I'm looking to optimise the following problem [simplified version here]:
I have two data frames, the first contains the information.
user_id | game_id | score | ON |
---|---|---|---|
1 | 1 | 450 | 1 |
1 | 2 | 200 | 1 |
1 | 3 | 400 | 1 |
2 | 1 | 225 | 1 |
2 | 2 | 150 | 1 |
2 | 3 | 200 | 1 |
The second contains the conditions.
game_id | game_id_ref | req_score | type |
---|---|---|---|
2 | 1 | 150 | 1 |
3 | 1 | 200 | 1 |
1 | 1 | 400 | 2 |
3 | 2 | 175 | 1 |
The conditions should be evaluated on the information data frame in the following way.
The conditions with type == 1 describe TURN ON conditions, and enforce that a game can only TURN ON if the score on the game from the game_id_ref >= req_score, so the first row from the conditions should be read as; the game with game_id == 2 can only TURN ON for user X when they have a score of 150 or higher on the game with game_id == 1.
The conditions with type == 2 describe TURN OFF conditions, and enforce that a game must be TURNED OFF if the score on the game from the game_id_ref >= req_score, so the third row from the conditions should be read as; for user X the game with game_id == 1 must be TURNED OFF when they have a score of 400 or higher on the game with game_id == 1.
In the information data frame I have a column ON which indicates if a game is ON for a particular user.
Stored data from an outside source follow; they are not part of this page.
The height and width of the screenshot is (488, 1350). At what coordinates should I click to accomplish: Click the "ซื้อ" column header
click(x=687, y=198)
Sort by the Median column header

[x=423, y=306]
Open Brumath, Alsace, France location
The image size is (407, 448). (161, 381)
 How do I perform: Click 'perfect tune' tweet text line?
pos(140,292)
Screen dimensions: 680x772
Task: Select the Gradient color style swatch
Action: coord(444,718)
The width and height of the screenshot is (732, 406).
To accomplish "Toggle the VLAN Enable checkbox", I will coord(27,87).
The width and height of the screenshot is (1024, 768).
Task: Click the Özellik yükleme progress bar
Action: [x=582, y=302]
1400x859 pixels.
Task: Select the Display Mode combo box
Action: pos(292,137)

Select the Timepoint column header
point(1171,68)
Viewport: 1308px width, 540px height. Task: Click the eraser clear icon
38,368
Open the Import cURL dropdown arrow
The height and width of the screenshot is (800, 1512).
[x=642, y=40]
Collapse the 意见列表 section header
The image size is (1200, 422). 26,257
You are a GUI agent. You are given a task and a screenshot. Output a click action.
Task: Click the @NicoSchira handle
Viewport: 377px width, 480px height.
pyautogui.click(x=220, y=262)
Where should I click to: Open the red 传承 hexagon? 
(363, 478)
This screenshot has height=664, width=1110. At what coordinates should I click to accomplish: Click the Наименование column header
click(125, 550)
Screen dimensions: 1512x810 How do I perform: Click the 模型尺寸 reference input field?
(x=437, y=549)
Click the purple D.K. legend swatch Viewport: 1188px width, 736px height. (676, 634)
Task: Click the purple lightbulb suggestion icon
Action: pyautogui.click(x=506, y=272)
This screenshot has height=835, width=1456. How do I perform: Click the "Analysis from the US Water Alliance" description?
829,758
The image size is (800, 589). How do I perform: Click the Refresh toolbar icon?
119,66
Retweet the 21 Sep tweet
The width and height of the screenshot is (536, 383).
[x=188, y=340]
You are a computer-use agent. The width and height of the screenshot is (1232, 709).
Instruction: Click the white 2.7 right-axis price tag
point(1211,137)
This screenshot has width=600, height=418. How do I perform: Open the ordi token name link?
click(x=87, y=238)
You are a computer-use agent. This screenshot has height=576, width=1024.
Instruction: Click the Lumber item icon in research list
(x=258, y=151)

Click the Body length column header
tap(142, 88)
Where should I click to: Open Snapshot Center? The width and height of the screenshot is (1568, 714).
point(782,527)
The default is 1 [the game is ON] but this is before evaluating all the conditions. I am looking for the fastest way to evaluate the conditions for each user separately, and return the same information data frame, however now with ON = 0 if for a user the game fails to meet criteria type 1 or met criteria type 2.
So for this mock example, the required output would be:
user_id | game_id | score | ON |
---|---|---|---|
1 | 1 | 450 | 0 |
1 | 2 | 200 | 1 |
1 | 3 | 400 | 1 |
2 | 1 | 225 | 1 |
2 | 2 | 150 | 1 |
2 | 3 | 200 | 0 |
My current solution has been to create a separate function in which I check this by applying a for_loop over all the rows of the conditions table [approx 100 conditions], and using this function in a group_map function, on the information data frame grouped by the user_ids [approx 350000 unique users]. While this works relatively ok [approx 10 min], I would like to know if someone has a much faster solution for this.
Thanks!